Personal information
- Full name: Robert Lyttleton Lee Braddell
- Born: 14 December 1888 Malacca, Straits Settlements
- Died: 17 March 1965 (aged 76) Sintra, Portugal
- Batting: Right-handed
- Bowling: Right-arm medium pace

Domestic team information
- 1926: HDG Leveson-Gower's XI
- 1919: Gentlemen of England
- 1909-1911: Marylebone Cricket Club (MCC)
- 1908-1911: Oxford University
- First-class debut: 14 May 1908 Oxford University v Lancashire
- Last First-class: 19 May 1926 HDG Leveson-Gower's XI v Oxford University

Career statistics
| Competition | First-class |
| Matches | 20 |
| Runs scored | 650 |
| Batting average | 18.57 |
| 100s/50s | 0/3 |
| Top score | 96 |
| Balls bowled | 425 |
| Wickets | 11 |
| Bowling average | 22.45 |
| 5 wickets in innings | 0 |
| 10 wickets in match | 0 |
| Best bowling | 2/1 |
| Catches/stumpings | 11/0 |
- Source: CricketArchive, 9 December 2007

= Robert Braddell =

English cricketer

Robert Lyttleton Lee Braddell (14 December 1888 – 17 March 1965) was an English cricketer.
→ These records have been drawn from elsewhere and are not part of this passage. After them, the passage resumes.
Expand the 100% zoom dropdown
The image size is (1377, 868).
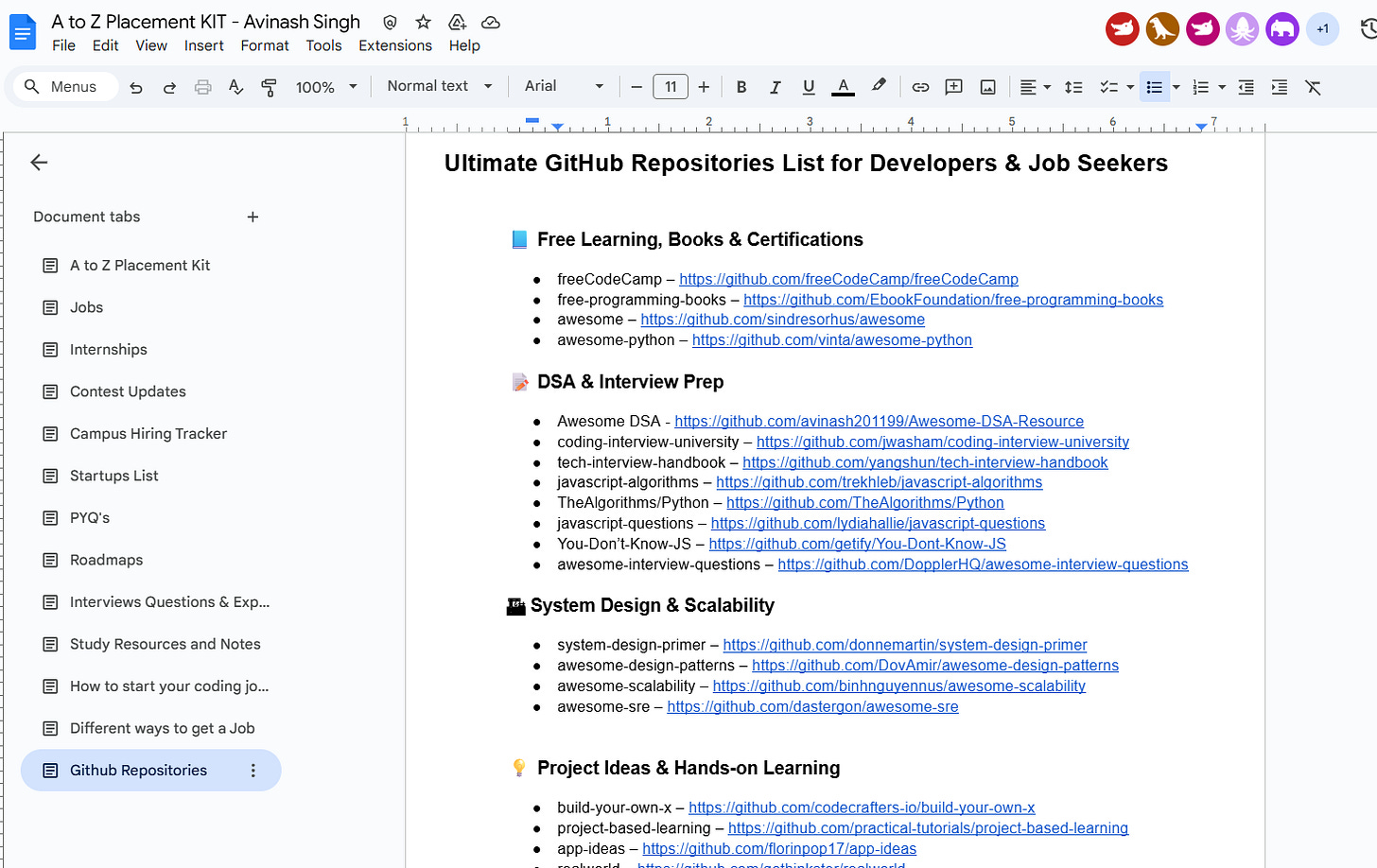(326, 87)
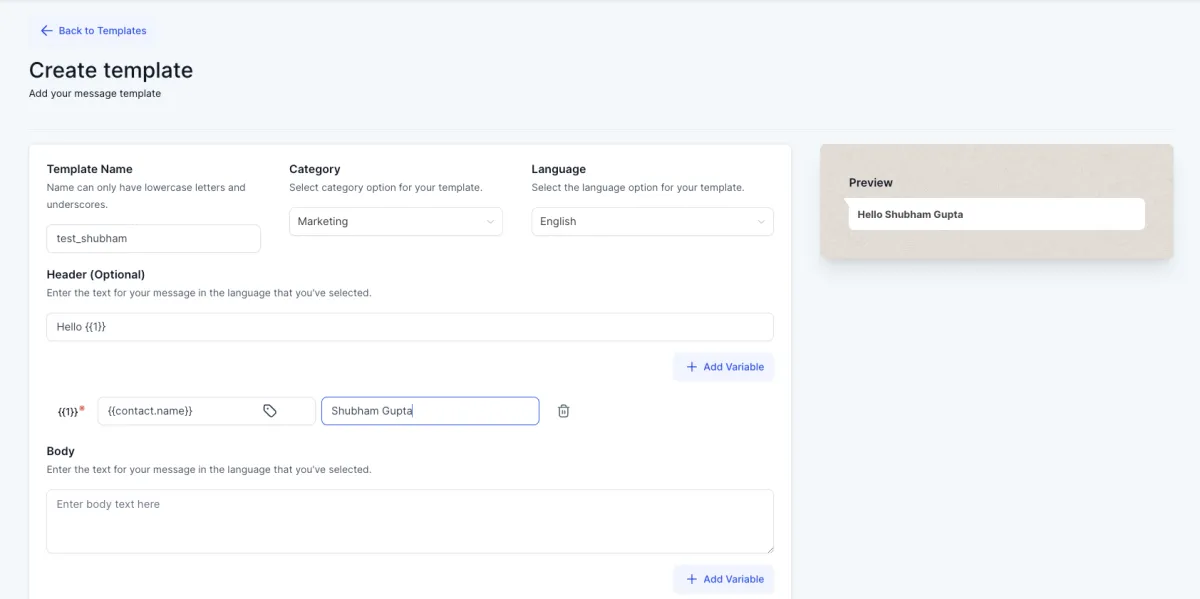Delete variable {{1}} with trash icon

pyautogui.click(x=564, y=411)
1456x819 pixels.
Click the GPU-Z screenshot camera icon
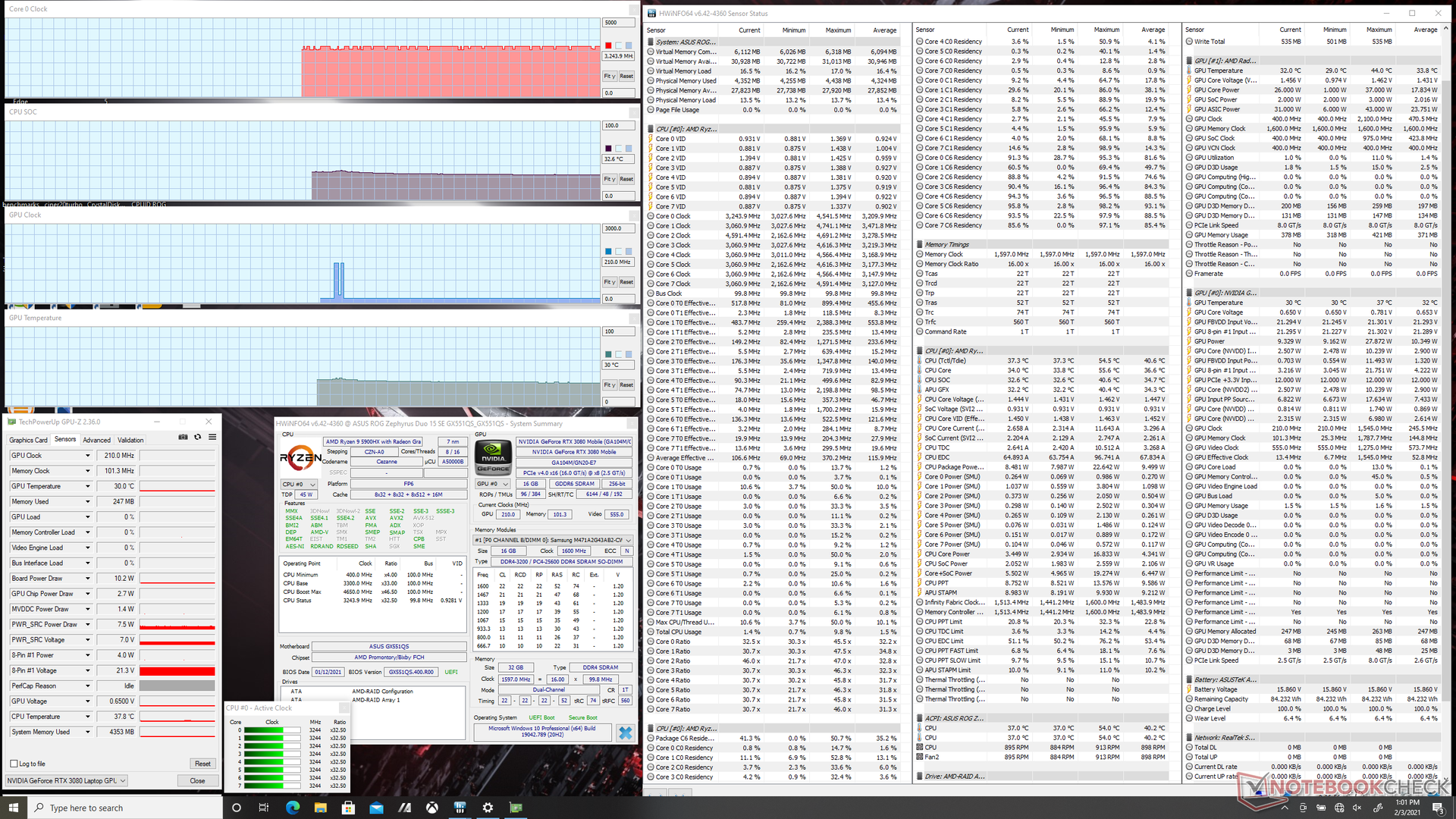click(183, 438)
A right-handed batsman and right-arm medium pace bowler, he played 20 first-class cricket matches, mostly for Oxford University.

==Career==
Braddell was educated at Charterhouse and Oriel College, Oxford. In May 1908 he made his first-class debut for the University cricket team, playing against Lancashire. His second first-class match the following year was against the university team, playing for the Marylebone Cricket Club (MCC). He also played for the university against Worcestershire the same year. In addition he played minor counties cricket for Suffolk during those two years.

In 1910, he played seven first-class matches for Oxford University, gaining his blue when he played against Cambridge University in July. He played seven more first-class matches for them the following year, including a game against India, also playing a second match for the MCC against Yorkshire that August. His highest score was 96 against Kent.

Bradell studied law and was called to the bar at the Inner Temple in 1911. He then moved to Singapore and was admitted to the local Bar in 1912. In that year he played his first match for the Straits Settlements, playing against the Federated Malay States in Singapore in April. However, he returned to England in the First World War and was commissioned in the Royal Garrison Artillery. After the war he played a first-class match for the Gentlemen of England against Oxford University in 1919, and for HDG Leveson-Gower's XI against the same opposition in 1926, fitting in a second match for the Straits Settlements against the Federated Malay States in 1923.

The remainder of his cricket career was spent in the Far East, playing for the Straits Settlements between 1927 and 1930, also playing for the combined Malaya cricket team against Hong Kong and Shanghai. He also played for Singapore in 1927.